Work request:
Answer with one number only: how many lines in this material contain the word "computer"?
★ ★ ★
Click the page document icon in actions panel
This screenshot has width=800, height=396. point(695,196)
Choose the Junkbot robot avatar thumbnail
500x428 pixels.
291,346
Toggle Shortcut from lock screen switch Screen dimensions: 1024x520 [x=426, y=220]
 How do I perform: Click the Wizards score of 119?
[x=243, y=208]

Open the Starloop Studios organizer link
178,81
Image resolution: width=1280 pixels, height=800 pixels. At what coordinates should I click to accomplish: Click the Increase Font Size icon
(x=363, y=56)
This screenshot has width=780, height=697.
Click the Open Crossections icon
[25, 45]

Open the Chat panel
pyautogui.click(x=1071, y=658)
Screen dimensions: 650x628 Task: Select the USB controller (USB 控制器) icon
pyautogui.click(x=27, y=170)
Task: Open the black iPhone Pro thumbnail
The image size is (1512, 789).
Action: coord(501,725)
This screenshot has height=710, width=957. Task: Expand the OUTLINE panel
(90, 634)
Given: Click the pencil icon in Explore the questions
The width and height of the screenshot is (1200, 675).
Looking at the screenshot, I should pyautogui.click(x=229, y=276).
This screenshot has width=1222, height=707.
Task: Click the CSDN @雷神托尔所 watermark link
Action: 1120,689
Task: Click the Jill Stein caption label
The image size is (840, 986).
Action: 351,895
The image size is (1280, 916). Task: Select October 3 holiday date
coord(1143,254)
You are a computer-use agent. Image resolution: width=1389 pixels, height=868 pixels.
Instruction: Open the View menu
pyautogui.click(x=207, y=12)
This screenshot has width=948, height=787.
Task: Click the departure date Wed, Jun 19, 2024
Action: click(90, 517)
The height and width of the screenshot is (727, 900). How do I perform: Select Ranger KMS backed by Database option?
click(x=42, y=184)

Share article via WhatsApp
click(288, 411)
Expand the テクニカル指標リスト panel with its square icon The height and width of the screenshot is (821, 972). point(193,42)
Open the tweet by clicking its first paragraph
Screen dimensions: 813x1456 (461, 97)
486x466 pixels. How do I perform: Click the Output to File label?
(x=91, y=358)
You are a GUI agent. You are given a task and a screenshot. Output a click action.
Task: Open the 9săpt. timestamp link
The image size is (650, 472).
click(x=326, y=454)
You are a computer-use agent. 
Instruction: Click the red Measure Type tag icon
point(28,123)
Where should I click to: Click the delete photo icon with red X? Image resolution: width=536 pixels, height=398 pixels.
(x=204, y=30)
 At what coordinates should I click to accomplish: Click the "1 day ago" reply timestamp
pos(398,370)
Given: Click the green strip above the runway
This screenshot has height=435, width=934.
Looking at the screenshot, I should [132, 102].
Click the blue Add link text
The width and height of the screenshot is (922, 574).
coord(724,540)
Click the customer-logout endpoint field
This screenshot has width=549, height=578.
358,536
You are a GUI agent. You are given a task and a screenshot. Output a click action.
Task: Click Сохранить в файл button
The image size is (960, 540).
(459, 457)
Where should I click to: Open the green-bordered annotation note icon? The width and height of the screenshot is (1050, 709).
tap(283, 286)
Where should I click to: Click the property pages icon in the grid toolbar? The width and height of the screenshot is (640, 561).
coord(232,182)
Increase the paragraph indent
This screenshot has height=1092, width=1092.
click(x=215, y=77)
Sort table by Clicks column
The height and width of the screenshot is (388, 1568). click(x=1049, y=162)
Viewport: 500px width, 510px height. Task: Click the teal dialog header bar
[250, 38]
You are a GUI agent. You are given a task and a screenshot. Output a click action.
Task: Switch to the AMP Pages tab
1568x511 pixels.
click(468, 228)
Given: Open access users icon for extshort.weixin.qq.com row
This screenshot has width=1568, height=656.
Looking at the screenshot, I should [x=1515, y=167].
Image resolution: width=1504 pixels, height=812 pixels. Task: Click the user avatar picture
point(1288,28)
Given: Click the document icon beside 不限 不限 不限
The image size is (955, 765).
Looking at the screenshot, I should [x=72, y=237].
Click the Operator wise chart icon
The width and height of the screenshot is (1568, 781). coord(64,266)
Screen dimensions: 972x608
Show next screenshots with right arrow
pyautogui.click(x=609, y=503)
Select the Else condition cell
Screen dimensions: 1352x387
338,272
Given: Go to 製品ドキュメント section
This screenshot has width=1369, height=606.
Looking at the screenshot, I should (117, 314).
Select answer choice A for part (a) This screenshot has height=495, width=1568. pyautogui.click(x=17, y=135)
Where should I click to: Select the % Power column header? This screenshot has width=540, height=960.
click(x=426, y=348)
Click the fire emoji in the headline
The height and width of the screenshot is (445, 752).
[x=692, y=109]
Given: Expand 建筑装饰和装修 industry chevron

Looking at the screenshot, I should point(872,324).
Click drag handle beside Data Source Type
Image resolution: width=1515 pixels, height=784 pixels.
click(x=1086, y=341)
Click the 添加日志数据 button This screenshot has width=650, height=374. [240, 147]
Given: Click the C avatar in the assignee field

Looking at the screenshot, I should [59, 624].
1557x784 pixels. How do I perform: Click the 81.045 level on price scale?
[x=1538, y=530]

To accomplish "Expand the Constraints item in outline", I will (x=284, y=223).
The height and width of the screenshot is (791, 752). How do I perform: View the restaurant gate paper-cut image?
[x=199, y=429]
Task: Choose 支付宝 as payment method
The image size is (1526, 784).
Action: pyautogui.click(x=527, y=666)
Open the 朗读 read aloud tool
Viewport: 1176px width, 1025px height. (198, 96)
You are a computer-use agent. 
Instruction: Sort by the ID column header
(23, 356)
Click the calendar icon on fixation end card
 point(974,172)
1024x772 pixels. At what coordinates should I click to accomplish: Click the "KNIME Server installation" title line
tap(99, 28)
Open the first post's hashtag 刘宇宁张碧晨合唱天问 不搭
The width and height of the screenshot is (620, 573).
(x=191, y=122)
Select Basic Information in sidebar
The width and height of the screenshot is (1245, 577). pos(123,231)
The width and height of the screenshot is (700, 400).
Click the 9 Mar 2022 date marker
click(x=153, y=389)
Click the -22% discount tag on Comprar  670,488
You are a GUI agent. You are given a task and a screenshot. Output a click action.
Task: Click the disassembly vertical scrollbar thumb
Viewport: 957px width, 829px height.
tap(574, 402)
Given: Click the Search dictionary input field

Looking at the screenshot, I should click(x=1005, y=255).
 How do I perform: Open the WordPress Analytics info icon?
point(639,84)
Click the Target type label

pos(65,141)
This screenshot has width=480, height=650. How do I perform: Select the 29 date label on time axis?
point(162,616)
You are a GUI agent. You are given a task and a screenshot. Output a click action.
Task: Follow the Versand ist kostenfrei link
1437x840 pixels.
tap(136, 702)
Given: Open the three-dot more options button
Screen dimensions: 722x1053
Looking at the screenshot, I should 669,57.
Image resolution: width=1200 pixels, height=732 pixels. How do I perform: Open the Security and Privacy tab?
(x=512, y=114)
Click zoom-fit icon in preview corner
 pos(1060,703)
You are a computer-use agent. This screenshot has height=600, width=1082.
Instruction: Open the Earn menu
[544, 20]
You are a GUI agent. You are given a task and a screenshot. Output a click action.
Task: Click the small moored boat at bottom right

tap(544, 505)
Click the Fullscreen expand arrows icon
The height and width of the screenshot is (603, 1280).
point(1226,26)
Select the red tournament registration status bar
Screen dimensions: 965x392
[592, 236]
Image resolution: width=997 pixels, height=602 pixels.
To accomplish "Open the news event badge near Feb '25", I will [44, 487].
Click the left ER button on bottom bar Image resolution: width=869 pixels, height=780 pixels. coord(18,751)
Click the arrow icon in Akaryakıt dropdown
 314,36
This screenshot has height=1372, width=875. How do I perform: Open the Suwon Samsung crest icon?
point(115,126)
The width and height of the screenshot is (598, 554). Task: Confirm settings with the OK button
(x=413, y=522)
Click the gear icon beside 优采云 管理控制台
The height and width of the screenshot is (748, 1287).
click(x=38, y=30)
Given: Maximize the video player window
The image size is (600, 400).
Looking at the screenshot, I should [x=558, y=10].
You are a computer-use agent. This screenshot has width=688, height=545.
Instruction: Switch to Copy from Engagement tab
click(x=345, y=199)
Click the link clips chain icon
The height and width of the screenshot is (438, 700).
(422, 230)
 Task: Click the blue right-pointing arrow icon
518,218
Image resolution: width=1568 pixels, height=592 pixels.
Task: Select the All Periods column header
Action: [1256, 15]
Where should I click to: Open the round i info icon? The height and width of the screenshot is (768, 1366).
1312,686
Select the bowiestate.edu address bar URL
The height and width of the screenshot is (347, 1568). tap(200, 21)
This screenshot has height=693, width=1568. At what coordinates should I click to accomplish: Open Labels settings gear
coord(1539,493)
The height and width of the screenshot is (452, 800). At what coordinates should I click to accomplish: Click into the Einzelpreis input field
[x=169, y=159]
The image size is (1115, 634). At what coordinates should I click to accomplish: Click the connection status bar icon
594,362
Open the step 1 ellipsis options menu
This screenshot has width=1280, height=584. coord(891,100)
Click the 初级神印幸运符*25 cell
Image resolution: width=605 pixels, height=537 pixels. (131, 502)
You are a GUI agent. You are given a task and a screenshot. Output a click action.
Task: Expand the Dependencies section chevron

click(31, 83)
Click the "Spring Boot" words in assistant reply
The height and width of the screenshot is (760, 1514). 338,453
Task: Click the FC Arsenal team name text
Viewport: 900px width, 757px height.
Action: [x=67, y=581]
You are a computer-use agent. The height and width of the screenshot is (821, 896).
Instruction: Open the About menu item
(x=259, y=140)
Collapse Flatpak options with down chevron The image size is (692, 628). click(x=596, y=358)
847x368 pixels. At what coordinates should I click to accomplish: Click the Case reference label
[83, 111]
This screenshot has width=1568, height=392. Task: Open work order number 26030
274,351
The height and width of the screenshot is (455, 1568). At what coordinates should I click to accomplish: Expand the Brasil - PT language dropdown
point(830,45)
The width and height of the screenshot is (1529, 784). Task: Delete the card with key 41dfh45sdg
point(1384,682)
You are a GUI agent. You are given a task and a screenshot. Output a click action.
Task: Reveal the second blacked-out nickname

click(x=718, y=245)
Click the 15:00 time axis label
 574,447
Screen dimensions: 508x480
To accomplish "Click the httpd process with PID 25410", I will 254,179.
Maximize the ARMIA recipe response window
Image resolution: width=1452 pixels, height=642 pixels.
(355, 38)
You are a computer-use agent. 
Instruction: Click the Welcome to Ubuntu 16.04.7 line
★ ★ ★
Written reply:
7